Let's split this up into cases depending on how many other nodes are visited before we come back to A the first time.

A node cannot be travelled back to immediately because that reuses the same edge, so between two visits to a node at least two other nodes are visited.

1. Node A is visited after 4 other nodes, i.e. $A....A....A$. There can be no repeats in the two halves (they must be at least 2 apart, so it would have to be $AX..XA$, but that repeats edge $AX$). So all four other nodes are visited in some order in the first half. There are $4!=24$ such orderings. The second half of the route is then fixed, apart from the direction. This gives $48$ such routes.

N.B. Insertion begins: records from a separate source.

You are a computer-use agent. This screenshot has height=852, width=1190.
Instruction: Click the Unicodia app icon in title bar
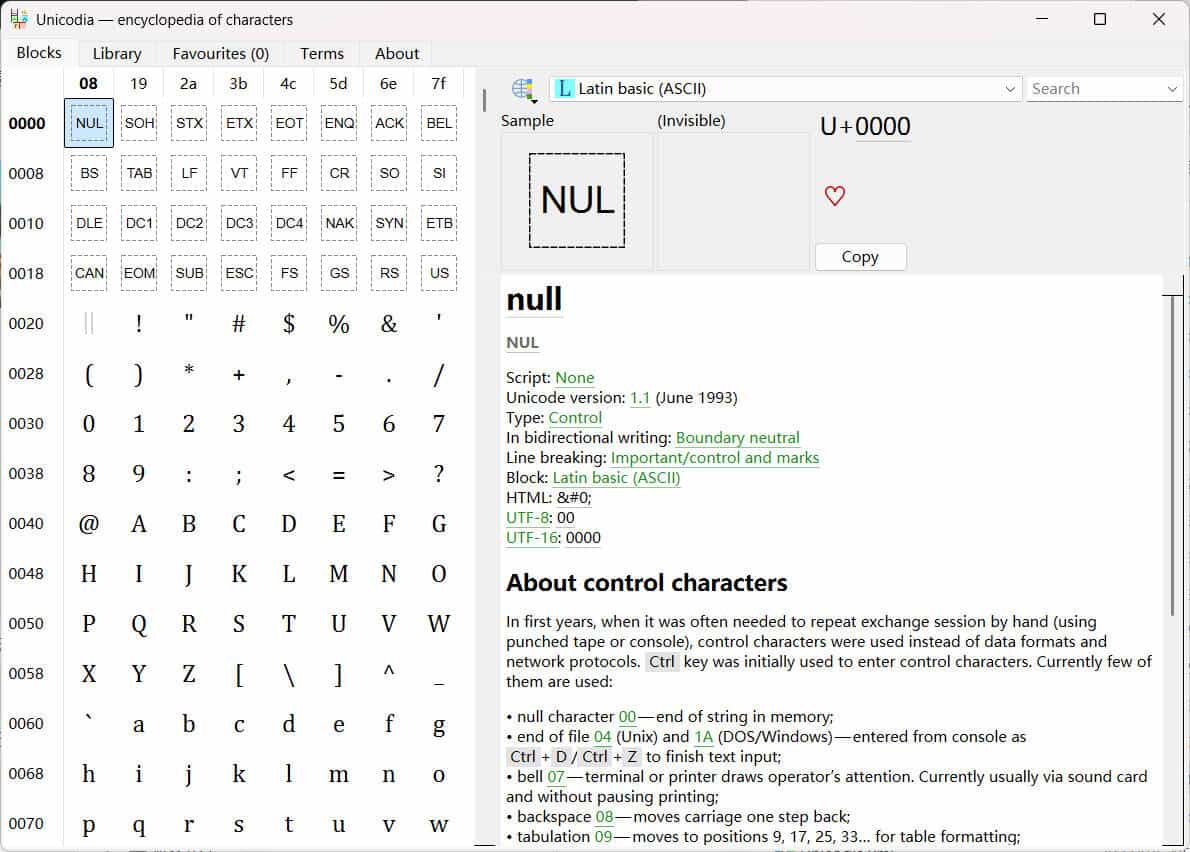(17, 18)
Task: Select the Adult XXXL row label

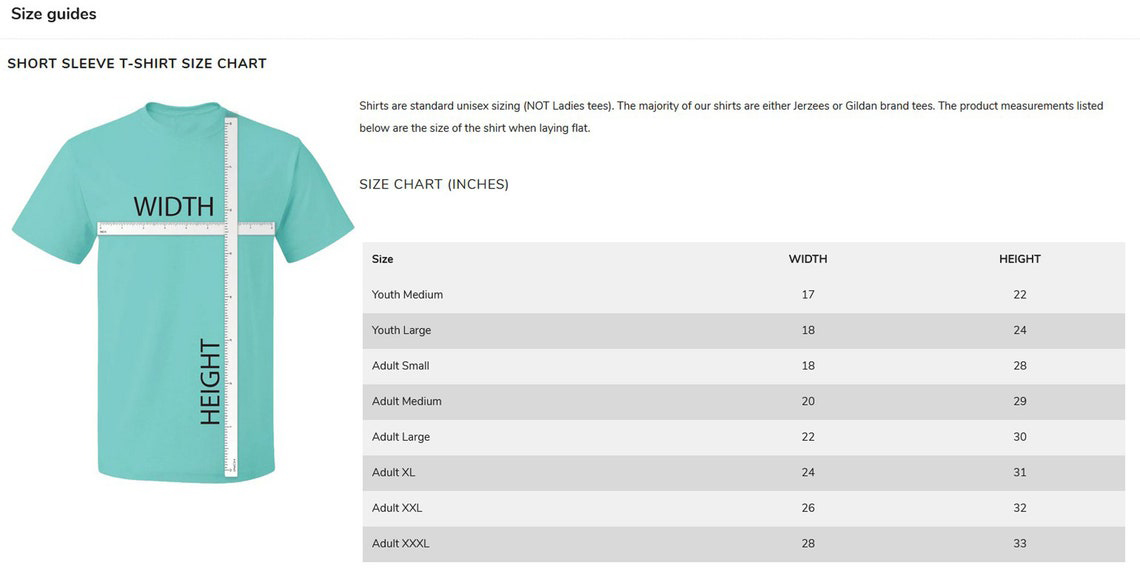Action: tap(400, 543)
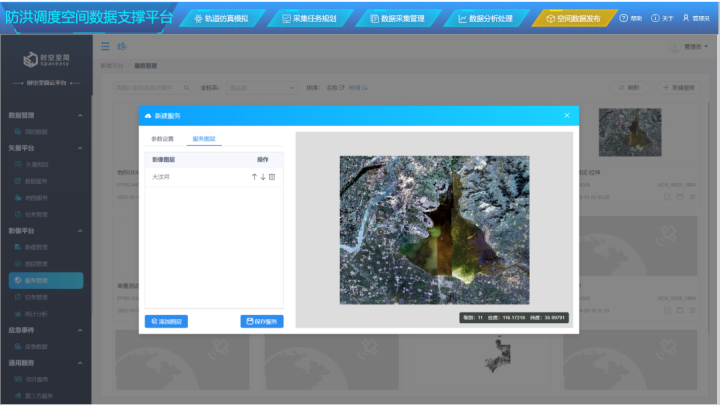Switch to the 参数设置 tab
This screenshot has height=405, width=720.
point(162,139)
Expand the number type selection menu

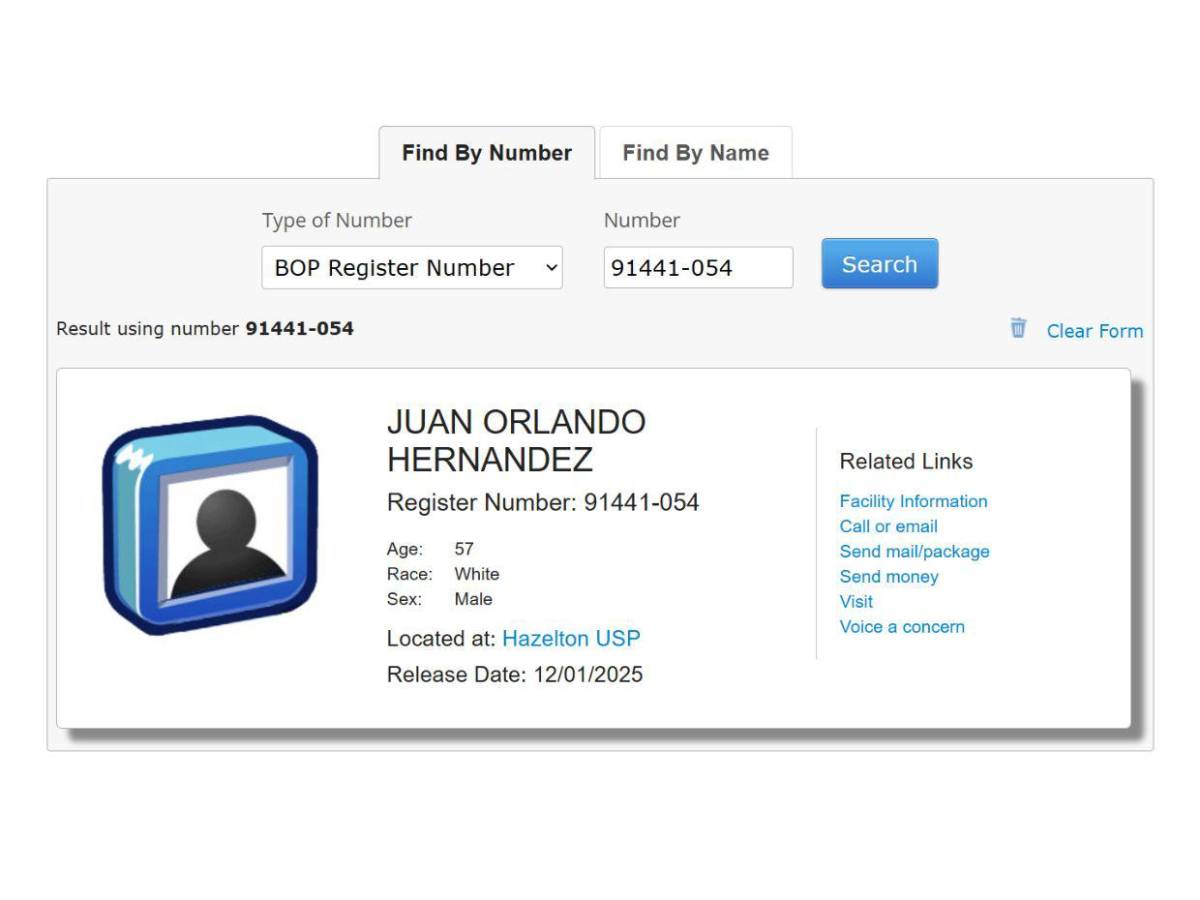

2. Node A is visited after 5 other nodes, i.e. $A.....A...A$. There must be exactly one repeat in that first section, so $AX..X.A$ or its reverse. Any more repeats or putting the repeat further apart will cause edges to be used twice. The blanks are then the other 3 nodes in any order. This means there are $4!*2=48$ choices for this section. The second half is again fixed apart from direction, so we have $96$ such routes.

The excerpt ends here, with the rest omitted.